Thoughts and Conclusions from our ShPL
I would not change this experience at all. As the five weeks come to an end, part of me wishes I had been braver and taken a longer period of leave. However I know that the period I have taken off was appropriate both for me, my wife, my son and also my employer.
The pros massively outweigh the cons at this point and my relationship with my son has developed as quickly as he has. It may well be the case that there are other challenges to come further down the line, however these would need to be pretty horrific to cancel out the fantastic five weeks I have spent with my wife and son.
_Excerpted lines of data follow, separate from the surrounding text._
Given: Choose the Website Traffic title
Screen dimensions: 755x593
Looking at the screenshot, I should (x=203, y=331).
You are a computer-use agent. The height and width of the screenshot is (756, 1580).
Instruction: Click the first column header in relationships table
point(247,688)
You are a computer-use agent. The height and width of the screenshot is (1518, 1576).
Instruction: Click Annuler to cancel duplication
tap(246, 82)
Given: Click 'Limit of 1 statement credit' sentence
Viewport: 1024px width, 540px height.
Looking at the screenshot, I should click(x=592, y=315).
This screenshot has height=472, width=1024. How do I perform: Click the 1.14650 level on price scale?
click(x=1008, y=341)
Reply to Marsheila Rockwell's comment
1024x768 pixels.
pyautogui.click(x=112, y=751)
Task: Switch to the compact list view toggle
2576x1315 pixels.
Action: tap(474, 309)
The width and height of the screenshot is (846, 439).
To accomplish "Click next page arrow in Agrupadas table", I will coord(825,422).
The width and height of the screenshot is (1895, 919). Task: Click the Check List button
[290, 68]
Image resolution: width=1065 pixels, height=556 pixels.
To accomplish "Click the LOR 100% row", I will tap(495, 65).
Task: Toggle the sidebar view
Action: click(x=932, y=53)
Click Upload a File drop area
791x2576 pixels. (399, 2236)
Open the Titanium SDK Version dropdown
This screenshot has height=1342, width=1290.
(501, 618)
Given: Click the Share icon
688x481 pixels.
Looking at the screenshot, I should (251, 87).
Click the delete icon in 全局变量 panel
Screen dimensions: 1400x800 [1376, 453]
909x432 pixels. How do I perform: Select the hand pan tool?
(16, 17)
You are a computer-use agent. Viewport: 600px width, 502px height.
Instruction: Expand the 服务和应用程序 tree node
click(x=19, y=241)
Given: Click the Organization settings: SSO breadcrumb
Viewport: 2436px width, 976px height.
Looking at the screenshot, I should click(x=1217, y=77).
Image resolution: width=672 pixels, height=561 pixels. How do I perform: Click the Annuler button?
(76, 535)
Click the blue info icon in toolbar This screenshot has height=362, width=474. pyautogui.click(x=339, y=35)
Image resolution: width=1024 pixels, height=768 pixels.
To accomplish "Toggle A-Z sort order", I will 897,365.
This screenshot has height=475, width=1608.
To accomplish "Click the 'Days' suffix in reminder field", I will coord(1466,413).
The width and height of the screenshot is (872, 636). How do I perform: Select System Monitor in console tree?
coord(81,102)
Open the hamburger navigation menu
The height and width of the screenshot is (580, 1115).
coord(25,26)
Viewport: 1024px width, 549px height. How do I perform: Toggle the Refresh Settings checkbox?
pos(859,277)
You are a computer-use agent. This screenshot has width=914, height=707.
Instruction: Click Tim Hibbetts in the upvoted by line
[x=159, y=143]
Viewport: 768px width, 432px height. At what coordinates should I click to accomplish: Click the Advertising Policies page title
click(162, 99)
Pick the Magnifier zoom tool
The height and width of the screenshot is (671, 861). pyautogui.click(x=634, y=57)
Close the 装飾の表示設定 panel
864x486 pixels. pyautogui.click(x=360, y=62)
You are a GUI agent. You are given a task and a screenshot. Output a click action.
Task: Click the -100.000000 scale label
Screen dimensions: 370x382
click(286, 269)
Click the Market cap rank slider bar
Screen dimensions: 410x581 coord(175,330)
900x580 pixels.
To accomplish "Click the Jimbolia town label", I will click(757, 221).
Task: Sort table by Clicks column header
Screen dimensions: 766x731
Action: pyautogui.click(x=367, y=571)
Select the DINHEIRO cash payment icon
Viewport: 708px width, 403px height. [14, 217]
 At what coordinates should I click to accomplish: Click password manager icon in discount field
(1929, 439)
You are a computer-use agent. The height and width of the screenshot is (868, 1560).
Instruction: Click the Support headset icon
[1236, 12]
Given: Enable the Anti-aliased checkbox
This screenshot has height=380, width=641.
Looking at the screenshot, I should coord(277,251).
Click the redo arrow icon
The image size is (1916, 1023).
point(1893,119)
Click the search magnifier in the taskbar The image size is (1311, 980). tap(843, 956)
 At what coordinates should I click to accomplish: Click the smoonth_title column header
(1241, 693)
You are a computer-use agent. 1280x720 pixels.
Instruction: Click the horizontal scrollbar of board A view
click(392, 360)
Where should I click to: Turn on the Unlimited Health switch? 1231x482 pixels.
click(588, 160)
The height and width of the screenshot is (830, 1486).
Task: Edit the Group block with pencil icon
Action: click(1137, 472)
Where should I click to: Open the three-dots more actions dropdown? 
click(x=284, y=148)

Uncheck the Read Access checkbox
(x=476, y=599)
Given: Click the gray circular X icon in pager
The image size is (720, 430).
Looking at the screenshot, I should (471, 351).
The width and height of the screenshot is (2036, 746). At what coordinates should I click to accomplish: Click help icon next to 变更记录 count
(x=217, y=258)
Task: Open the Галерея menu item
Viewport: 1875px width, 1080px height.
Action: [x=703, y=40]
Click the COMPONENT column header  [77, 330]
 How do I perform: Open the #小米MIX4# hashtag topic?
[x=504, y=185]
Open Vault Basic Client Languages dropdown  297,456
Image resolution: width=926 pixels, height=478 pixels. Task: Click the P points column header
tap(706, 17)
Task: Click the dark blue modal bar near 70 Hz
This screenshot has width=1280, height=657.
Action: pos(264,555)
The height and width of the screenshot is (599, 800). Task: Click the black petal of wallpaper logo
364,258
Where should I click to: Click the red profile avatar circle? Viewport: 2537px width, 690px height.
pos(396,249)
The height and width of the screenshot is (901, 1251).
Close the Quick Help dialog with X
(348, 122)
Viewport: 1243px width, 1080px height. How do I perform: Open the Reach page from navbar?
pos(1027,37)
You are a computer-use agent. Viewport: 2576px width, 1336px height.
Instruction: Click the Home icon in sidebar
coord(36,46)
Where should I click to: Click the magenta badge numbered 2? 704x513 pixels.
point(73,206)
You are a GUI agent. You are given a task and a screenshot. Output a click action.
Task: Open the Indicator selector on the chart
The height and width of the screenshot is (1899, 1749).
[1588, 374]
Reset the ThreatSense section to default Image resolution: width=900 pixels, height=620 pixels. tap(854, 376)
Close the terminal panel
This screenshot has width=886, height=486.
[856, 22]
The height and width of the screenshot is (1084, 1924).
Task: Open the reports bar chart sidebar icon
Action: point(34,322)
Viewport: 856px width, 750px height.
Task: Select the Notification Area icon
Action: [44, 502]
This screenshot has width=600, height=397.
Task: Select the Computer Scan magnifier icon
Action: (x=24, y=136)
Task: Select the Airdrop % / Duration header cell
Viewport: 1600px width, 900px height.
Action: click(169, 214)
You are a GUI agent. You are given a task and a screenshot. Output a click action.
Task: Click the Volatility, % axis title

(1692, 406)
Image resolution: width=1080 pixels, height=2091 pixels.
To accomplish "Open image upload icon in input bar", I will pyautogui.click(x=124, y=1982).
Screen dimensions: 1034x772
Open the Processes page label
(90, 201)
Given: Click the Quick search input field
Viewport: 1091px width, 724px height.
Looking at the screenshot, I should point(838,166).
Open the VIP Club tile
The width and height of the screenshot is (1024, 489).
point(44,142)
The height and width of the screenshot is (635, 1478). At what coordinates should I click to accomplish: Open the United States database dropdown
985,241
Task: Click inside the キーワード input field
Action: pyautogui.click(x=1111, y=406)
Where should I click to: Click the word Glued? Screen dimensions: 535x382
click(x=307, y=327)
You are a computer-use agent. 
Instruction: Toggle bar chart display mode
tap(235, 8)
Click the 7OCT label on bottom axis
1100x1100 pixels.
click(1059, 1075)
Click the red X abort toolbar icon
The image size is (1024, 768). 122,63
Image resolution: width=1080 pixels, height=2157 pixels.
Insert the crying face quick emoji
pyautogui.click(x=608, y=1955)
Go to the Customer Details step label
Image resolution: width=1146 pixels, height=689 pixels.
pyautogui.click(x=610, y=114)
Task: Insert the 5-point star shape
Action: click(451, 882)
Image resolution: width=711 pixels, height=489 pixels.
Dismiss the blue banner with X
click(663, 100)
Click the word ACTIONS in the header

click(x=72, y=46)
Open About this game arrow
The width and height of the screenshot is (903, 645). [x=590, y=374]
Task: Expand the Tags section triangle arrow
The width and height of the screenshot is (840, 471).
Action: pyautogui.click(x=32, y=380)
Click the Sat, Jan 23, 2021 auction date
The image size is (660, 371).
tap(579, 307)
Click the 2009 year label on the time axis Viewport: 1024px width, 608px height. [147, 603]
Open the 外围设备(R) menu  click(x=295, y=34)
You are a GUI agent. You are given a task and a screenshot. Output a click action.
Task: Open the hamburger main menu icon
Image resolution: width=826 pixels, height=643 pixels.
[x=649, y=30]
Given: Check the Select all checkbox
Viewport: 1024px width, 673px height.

If we are fortunate enough to see our little family grow further in the future, I will definitely apply for ShPL again. Potentially I would look to take a longer period as the challenges of two young children will likely be very different from just our first born, however that is a debate for the future.
Looking back at the ShPL experience of the past 6 months, it has broadly met my expectations. HR were keen, the attitude of senior management softened after the initial surprise, my wife was a star and I was fortunate to watch my son develop rapidly.
- Get involved with HR early as it helps to have them on your side.
- Notify your manager as soon as you have a firm idea of what you want to do.
- Try to conduct this process as a negotiation, rather than something that can’t be refused.
- Be prepared and plan for a negative initial reaction, however this will pass in time.
- Don’t worry if you are one of the first people in your company to take ShPL, you won’t be the last.
- Take advantage of this opportunity, it will be your best decision as a dad so far.
Thank you to Nick, Zaina and Alexander for sharing their experience.